Toujours à l’affût du moindre battement d’ailes, Mark Stabb, directeur des programmes à CNC pour le centre de l’Ontario, saisit ses jumelles pour scruter les arbres. Voilà qu’il remarque une autre espèce, un jaseur des cèdres. Nous sommes près de Peterborough, à la réserve faunique du marais Cavan, un important refuge d’oiseaux que CNC a contribué à conserver et qui s’étend sur 1 340 hectares. Depuis le bord de la route, M. Stabb aperçoit ensuite un gros-bec à poitrine rose, des quiscales, des tourterelles tristes, des chardonnerets, et ce n’est qu’un début.
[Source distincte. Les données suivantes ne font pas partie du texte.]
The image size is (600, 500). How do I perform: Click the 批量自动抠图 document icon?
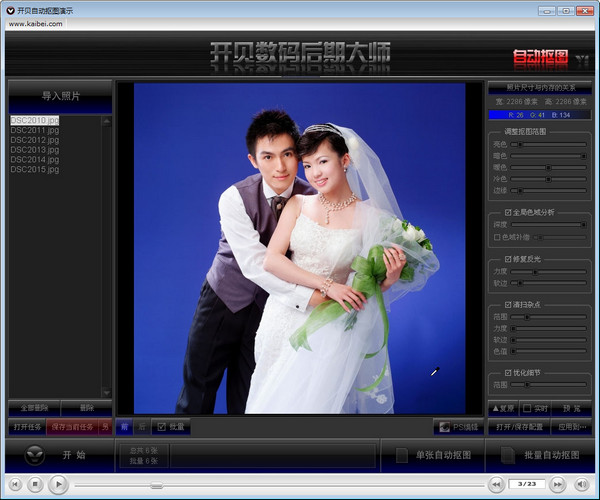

Émerveillés, nous regardons deux grands hérons s’envoler en toute grâce et tranquillité.
« CNC a participé à l’élaboration du projet du marais Cavan il y a plusieurs dizaines d’années », raconte M. Stabb, jumelles en main, en admirant la beauté des lieux. « Puisqu’il est maintenant protégé, il peut remplir ses fonctions. »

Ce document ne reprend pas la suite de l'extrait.